(Assignment): Each record that follows should be transcribed word for word.

(Data extract):
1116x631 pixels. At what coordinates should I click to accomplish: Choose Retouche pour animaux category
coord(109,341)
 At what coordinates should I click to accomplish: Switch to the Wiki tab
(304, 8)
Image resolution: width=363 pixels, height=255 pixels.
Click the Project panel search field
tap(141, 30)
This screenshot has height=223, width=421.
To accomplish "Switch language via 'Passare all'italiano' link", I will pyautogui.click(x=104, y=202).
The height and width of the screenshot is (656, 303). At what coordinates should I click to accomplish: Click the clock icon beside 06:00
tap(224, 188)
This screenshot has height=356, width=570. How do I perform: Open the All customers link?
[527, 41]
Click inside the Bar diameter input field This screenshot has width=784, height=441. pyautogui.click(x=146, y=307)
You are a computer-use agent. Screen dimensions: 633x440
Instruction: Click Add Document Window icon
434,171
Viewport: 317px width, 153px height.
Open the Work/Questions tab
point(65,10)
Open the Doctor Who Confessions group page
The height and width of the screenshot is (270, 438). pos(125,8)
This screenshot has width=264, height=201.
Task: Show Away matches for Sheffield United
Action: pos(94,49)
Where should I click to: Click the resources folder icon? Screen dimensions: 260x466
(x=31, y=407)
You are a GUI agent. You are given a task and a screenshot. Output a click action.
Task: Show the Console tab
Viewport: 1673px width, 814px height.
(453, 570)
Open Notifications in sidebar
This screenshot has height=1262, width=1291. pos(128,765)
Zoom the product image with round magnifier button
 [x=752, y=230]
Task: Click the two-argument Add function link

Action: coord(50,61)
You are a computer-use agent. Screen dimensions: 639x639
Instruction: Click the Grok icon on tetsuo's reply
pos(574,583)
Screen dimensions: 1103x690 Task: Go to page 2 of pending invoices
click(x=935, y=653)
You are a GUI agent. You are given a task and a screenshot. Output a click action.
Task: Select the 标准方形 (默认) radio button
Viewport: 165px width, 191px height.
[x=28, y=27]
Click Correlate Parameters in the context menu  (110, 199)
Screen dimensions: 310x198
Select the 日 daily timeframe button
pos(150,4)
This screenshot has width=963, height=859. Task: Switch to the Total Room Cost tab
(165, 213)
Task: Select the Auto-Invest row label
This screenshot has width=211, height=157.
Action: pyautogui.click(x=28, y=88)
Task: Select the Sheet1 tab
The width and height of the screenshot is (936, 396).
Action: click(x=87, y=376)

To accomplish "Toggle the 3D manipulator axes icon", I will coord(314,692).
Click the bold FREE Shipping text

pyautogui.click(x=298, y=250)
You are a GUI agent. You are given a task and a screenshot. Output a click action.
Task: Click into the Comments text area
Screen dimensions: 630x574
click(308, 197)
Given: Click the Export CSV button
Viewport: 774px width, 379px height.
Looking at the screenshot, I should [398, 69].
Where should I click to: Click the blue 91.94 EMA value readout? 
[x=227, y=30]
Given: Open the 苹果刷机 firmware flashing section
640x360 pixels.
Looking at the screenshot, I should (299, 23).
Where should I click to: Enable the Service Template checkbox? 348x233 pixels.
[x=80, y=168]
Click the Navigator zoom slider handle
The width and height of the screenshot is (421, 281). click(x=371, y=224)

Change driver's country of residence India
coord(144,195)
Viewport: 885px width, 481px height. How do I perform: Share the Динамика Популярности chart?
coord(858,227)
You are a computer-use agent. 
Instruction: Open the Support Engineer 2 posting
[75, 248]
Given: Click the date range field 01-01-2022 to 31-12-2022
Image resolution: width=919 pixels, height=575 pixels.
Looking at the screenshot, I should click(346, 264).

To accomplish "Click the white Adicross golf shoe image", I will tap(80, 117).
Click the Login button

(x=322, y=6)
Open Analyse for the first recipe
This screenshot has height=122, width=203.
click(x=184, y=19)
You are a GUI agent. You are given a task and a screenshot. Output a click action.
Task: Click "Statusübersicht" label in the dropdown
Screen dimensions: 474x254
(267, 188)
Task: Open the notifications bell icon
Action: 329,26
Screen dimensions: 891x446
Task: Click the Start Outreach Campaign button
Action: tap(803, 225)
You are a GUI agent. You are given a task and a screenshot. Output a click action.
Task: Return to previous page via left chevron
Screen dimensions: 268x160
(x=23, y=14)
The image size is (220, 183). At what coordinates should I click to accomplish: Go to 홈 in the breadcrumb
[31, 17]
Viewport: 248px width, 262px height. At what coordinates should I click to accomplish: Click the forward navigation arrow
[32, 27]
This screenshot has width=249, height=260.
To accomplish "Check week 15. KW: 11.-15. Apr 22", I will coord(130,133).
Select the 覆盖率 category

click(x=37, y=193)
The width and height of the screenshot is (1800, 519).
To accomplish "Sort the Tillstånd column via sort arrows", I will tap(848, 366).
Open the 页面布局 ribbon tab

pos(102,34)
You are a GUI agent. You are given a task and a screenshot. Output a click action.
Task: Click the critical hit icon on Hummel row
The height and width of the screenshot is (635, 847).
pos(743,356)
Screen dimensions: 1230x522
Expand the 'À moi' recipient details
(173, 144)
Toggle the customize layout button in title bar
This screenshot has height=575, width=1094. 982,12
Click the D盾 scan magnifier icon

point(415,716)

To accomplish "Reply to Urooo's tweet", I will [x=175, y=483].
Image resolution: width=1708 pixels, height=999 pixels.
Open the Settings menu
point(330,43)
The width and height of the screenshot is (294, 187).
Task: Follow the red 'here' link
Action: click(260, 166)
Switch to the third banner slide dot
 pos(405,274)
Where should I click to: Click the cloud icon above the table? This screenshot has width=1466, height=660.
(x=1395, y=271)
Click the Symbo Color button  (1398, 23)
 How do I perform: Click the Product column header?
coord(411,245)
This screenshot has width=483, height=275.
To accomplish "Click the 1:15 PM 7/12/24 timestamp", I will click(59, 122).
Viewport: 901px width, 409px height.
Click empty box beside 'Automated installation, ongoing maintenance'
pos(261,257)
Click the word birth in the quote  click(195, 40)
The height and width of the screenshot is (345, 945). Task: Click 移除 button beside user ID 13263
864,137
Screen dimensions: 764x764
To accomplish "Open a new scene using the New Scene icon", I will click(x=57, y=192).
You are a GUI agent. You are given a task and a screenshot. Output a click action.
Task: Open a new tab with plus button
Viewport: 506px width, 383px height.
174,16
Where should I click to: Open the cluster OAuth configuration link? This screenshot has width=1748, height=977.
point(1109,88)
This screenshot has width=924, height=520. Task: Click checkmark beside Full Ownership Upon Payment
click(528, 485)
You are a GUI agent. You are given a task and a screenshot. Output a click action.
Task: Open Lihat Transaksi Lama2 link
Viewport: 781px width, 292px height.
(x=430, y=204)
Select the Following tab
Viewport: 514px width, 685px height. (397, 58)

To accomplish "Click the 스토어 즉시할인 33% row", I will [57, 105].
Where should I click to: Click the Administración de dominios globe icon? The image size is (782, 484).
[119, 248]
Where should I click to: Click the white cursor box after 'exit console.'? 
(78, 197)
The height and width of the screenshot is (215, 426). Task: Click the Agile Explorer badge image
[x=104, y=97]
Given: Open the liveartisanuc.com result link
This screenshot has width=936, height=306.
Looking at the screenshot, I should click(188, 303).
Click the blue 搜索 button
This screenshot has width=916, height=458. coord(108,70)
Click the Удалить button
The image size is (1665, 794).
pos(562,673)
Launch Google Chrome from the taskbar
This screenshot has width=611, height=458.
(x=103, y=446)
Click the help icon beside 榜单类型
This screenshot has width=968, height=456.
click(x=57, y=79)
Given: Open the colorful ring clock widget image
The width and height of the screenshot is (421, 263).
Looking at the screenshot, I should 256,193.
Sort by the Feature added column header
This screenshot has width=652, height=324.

(Written answer):
1116x631 pixels. At what coordinates should I click to accomplish: Choose Retouche pour animaux category
coord(109,341)
 At what coordinates should I click to accomplish: Switch to the Wiki tab
(304, 8)
Image resolution: width=363 pixels, height=255 pixels.
Click the Project panel search field
tap(141, 30)
This screenshot has height=223, width=421.
To accomplish "Switch language via 'Passare all'italiano' link", I will pyautogui.click(x=104, y=202).
The height and width of the screenshot is (656, 303). At what coordinates should I click to accomplish: Click the clock icon beside 06:00
tap(224, 188)
This screenshot has height=356, width=570. How do I perform: Open the All customers link?
[527, 41]
Click inside the Bar diameter input field This screenshot has width=784, height=441. pyautogui.click(x=146, y=307)
You are a computer-use agent. Screen dimensions: 633x440
Instruction: Click Add Document Window icon
434,171
Viewport: 317px width, 153px height.
Open the Work/Questions tab
point(65,10)
Open the Doctor Who Confessions group page
The height and width of the screenshot is (270, 438). pos(125,8)
This screenshot has width=264, height=201.
Task: Show Away matches for Sheffield United
Action: pos(94,49)
Where should I click to: Click the resources folder icon? Screen dimensions: 260x466
(x=31, y=407)
You are a GUI agent. You are given a task and a screenshot. Output a click action.
Task: Show the Console tab
Viewport: 1673px width, 814px height.
(453, 570)
Open Notifications in sidebar
This screenshot has height=1262, width=1291. pos(128,765)
Zoom the product image with round magnifier button
 [x=752, y=230]
Task: Click the two-argument Add function link

Action: coord(50,61)
You are a computer-use agent. Screen dimensions: 639x639
Instruction: Click the Grok icon on tetsuo's reply
pos(574,583)
Screen dimensions: 1103x690 Task: Go to page 2 of pending invoices
click(x=935, y=653)
You are a GUI agent. You are given a task and a screenshot. Output a click action.
Task: Select the 标准方形 (默认) radio button
Viewport: 165px width, 191px height.
[x=28, y=27]
Click Correlate Parameters in the context menu  (110, 199)
Screen dimensions: 310x198
Select the 日 daily timeframe button
pos(150,4)
This screenshot has width=963, height=859. Task: Switch to the Total Room Cost tab
(165, 213)
Task: Select the Auto-Invest row label
This screenshot has width=211, height=157.
Action: pyautogui.click(x=28, y=88)
Task: Select the Sheet1 tab
The width and height of the screenshot is (936, 396).
Action: click(x=87, y=376)

To accomplish "Toggle the 3D manipulator axes icon", I will coord(314,692).
Click the bold FREE Shipping text

pyautogui.click(x=298, y=250)
You are a GUI agent. You are given a task and a screenshot. Output a click action.
Task: Click into the Comments text area
Screen dimensions: 630x574
click(308, 197)
Given: Click the Export CSV button
Viewport: 774px width, 379px height.
Looking at the screenshot, I should [398, 69].
Where should I click to: Click the blue 91.94 EMA value readout? 
[x=227, y=30]
Given: Open the 苹果刷机 firmware flashing section
640x360 pixels.
Looking at the screenshot, I should (299, 23).
Where should I click to: Enable the Service Template checkbox? 348x233 pixels.
[x=80, y=168]
Click the Navigator zoom slider handle
The width and height of the screenshot is (421, 281). click(x=371, y=224)

Change driver's country of residence India
coord(144,195)
Viewport: 885px width, 481px height. How do I perform: Share the Динамика Популярности chart?
coord(858,227)
You are a computer-use agent. 
Instruction: Open the Support Engineer 2 posting
[75, 248]
Given: Click the date range field 01-01-2022 to 31-12-2022
Image resolution: width=919 pixels, height=575 pixels.
Looking at the screenshot, I should click(346, 264).

To accomplish "Click the white Adicross golf shoe image", I will tap(80, 117).
Click the Login button

(x=322, y=6)
Open Analyse for the first recipe
This screenshot has height=122, width=203.
click(x=184, y=19)
You are a GUI agent. You are given a task and a screenshot. Output a click action.
Task: Click "Statusübersicht" label in the dropdown
Screen dimensions: 474x254
(267, 188)
Task: Open the notifications bell icon
Action: 329,26
Screen dimensions: 891x446
Task: Click the Start Outreach Campaign button
Action: tap(803, 225)
You are a GUI agent. You are given a task and a screenshot. Output a click action.
Task: Return to previous page via left chevron
Screen dimensions: 268x160
(x=23, y=14)
The image size is (220, 183). At what coordinates should I click to accomplish: Go to 홈 in the breadcrumb
[31, 17]
Viewport: 248px width, 262px height. At what coordinates should I click to accomplish: Click the forward navigation arrow
[32, 27]
This screenshot has width=249, height=260.
To accomplish "Check week 15. KW: 11.-15. Apr 22", I will coord(130,133).
Select the 覆盖率 category

click(x=37, y=193)
The width and height of the screenshot is (1800, 519).
To accomplish "Sort the Tillstånd column via sort arrows", I will tap(848, 366).
Open the 页面布局 ribbon tab

pos(102,34)
You are a GUI agent. You are given a task and a screenshot. Output a click action.
Task: Click the critical hit icon on Hummel row
The height and width of the screenshot is (635, 847).
pos(743,356)
Screen dimensions: 1230x522
Expand the 'À moi' recipient details
(173, 144)
Toggle the customize layout button in title bar
This screenshot has height=575, width=1094. 982,12
Click the D盾 scan magnifier icon

point(415,716)

To accomplish "Reply to Urooo's tweet", I will [x=175, y=483].
Image resolution: width=1708 pixels, height=999 pixels.
Open the Settings menu
point(330,43)
The width and height of the screenshot is (294, 187).
Task: Follow the red 'here' link
Action: click(260, 166)
Switch to the third banner slide dot
 pos(405,274)
Where should I click to: Click the cloud icon above the table? This screenshot has width=1466, height=660.
(x=1395, y=271)
Click the Symbo Color button  (1398, 23)
 How do I perform: Click the Product column header?
coord(411,245)
This screenshot has width=483, height=275.
To accomplish "Click the 1:15 PM 7/12/24 timestamp", I will click(59, 122).
Viewport: 901px width, 409px height.
Click empty box beside 'Automated installation, ongoing maintenance'
pos(261,257)
Click the word birth in the quote  click(195, 40)
The height and width of the screenshot is (345, 945). Task: Click 移除 button beside user ID 13263
864,137
Screen dimensions: 764x764
To accomplish "Open a new scene using the New Scene icon", I will click(x=57, y=192).
You are a GUI agent. You are given a task and a screenshot. Output a click action.
Task: Open a new tab with plus button
Viewport: 506px width, 383px height.
174,16
Where should I click to: Open the cluster OAuth configuration link? This screenshot has width=1748, height=977.
point(1109,88)
This screenshot has width=924, height=520. Task: Click checkmark beside Full Ownership Upon Payment
click(528, 485)
You are a GUI agent. You are given a task and a screenshot. Output a click action.
Task: Open Lihat Transaksi Lama2 link
Viewport: 781px width, 292px height.
(x=430, y=204)
Select the Following tab
Viewport: 514px width, 685px height. (397, 58)

To accomplish "Click the 스토어 즉시할인 33% row", I will [57, 105].
Where should I click to: Click the Administración de dominios globe icon? The image size is (782, 484).
[119, 248]
Where should I click to: Click the white cursor box after 'exit console.'? 
(78, 197)
The height and width of the screenshot is (215, 426). Task: Click the Agile Explorer badge image
[x=104, y=97]
Given: Open the liveartisanuc.com result link
This screenshot has width=936, height=306.
Looking at the screenshot, I should click(188, 303).
Click the blue 搜索 button
This screenshot has width=916, height=458. coord(108,70)
Click the Удалить button
The image size is (1665, 794).
pos(562,673)
Launch Google Chrome from the taskbar
This screenshot has width=611, height=458.
(x=103, y=446)
Click the help icon beside 榜单类型
This screenshot has width=968, height=456.
click(x=57, y=79)
Given: Open the colorful ring clock widget image
The width and height of the screenshot is (421, 263).
Looking at the screenshot, I should 256,193.
Sort by the Feature added column header
This screenshot has width=652, height=324.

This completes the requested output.